L’Umberto I si arricchisce di un nuovo servizio per i suoi utenti, è stata avviata negli scorsi giorni l’unità di valutazione del dolore toracico. Un’attività che sgrava da subito il Pronto soccorso seguendo alcuni ricoveri e soprattutto assicurerà ai pazienti un trattamento celere che farà luce su ogni ombra dovuta all’ambiguità insita nel dolore toracico che spesso assume sintomatologie che rievocano l’infarto e patologie inerenti. L’unità di osservazione, quattro postazioni monitorizzate adiacenti ai locali del Pronto soccorso, è nata in seno al dipartimento emergenza e sarà gestita dai camici bianchi del reparto di Cardiologia diretto da Lello Vasco.

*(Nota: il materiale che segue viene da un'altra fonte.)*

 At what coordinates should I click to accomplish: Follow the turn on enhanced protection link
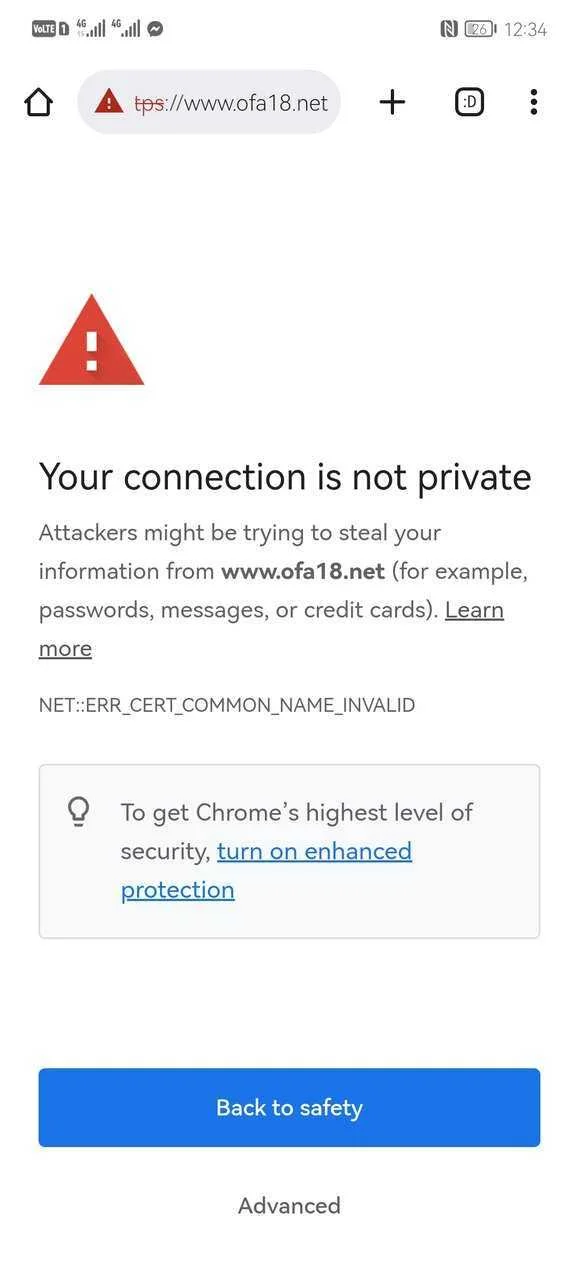tap(266, 870)
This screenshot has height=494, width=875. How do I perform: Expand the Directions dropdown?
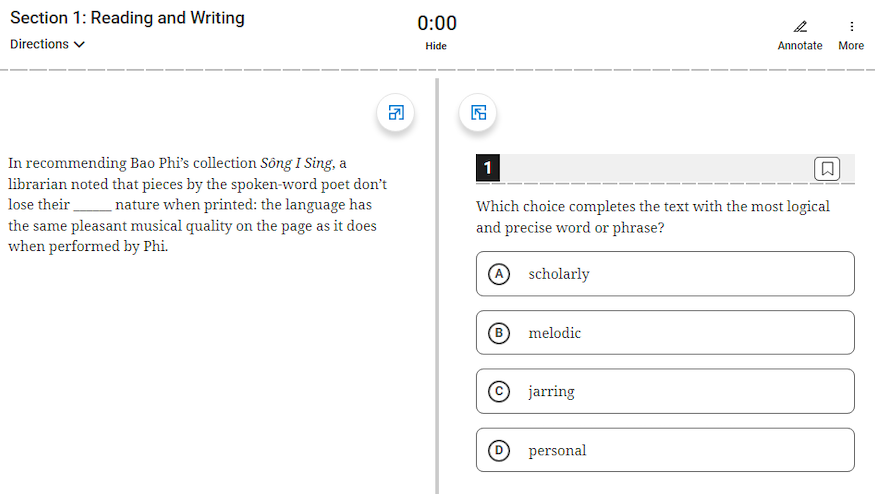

Com’è noto il dolore toracico, rappresenta uno dei motivi più frequenti di accesso in urgenza al Pronto soccorso perché quando si verifica desta preoccupazione tanto nei soggetti che lo accusano quanto nei medici che devono interpretarlo prestando particolare attenzione, infatti, tutt’oggi si registra una mortalità elevata per via di diagnosi mancata e dimissione impropria del paziente. «Seguendo questo percorso dedicato – spiega il primario Vasco, che annuncia l’avvio di questa nuova attività – il paziente identificato a basso rischio dal triage, con esordio subdolo ed ecocardiogramma con sintomatologia sfumata verrà monitorato in una delle postazioni, sottoposto a elettrocardiogramma, misurazione dei marcatori, prova da sforzo e se necessario anco l’ecocardiografia da stress e in poche ore si stabilisce se mandarlo in terapia intensiva o dimetterlo». La diagnosi precoce risulta quindi importanti per due motivi: la programmazione del trattamento più tempestivo e idoneo e la scelta del reparto di degenza più appropriato (ad esempio Utic oppure Cardiologia o Medicina) questo naturalmente in coloro in cui viene riscontrata una patologia vascolare acuta ed in particolare di ischemia miocardica acuta; e in secondo luogo la dimissione precoce e in sicurezza per i pazienti in cui viene esclusa la patologia. «Il ricovero sistematico per eccesso di zelo dei pazienti con dolore toracico – aggiunge Vasco – determina spesso un inutile spreco di danaro per la sua gestione mentre questo percorso di valutazione consentirà all’Azienda e all’ospedale di diminuire le spese e il carico di lavoro del Pronto soccorso di Enna». Un’iniziativa dunque che lascia già da subito intravedere i risvolti positivi.